Hi, great work on the paper and code! I am working on a project that builds on top of MLSH. We implemented our own GPU optimized version of the algorithm based on your MPI based code. We observe both in our setting as well as with your code for MovementBandits that both the sub policies end up learning the same strategy of moving to just one of the bandits (the same one consistently) in a single run.
Additionally, I tried both optimizer step sizes of 3e-4 (as mentioned in the paper) and 3e-5 (embedded as a default argument in code) and changed the seed value of 1401 also embedded in your main file.

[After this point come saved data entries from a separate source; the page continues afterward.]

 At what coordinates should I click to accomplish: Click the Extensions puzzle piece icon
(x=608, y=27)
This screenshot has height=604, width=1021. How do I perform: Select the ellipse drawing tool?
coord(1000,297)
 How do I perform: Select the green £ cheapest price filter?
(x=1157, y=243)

Mini ep 10, goal 1, iteration 30: global: 18.60333333333333, local: 42.5
Mini ep 3, goal 0, iteration 37: global: 18.60333333333333, local: 2.375
Mini ep 1, goal 0, iteration 30: global: 18.60333333333333, local: 2.725
Mini ep 5, goal 1, iteration 35: global: 18.60333333333333, local: 43.075
Mini ep 3, goal 0, iteration 37: global: 18.60333333333333, local: 1.05
Mini ep 2, goal 0, iteration 38: global: 18.60333333333333, local: 3.125
Mini ep 4, goal 1, iteration 36: global: 18.60333333333333, local: 44.375
Mini ep 1, goal 0, iteration 30: global: 18.60333333333333, local: 3.275
Mini ep 4, goal 1, iteration 36: global: 18.60333333333333, local: 43.65
Mini ep 7, goal 0, iteration 33: global: 18.60333333333333, local: 5.575
Mini ep 1, goal 0, iteration 30: global: 18.60333333333333, local: 3.975
Mini ep 8, goal 0, iteration 32: global: 18.60333333333333, local: 4.0
Mini ep 2, goal 0, iteration 38: global: 18.60333333333333, local: 0.475
Mini ep 5, goal 1, iteration 35: global: 18.60333333333333, local: 41.4
Mini ep 3, goal 0, iteration 37: global: 18.60333333333333, local: 0.975
We observe similar behavior (confirmed upon visualization of the subpolicies with render
, both of them cause the agent to move to the same disc throughout the entire training run) with our own implementation.
We are attempting to reproduce the results from the paper (figure 4, page 6) where the agent learns to get rewards around 40 after a few gradient updates. Please let us know if we are running the right hyperparameter configuration/what seeds to use with the original codebase to observe such behavior; this will greatly help with our research! Thanks.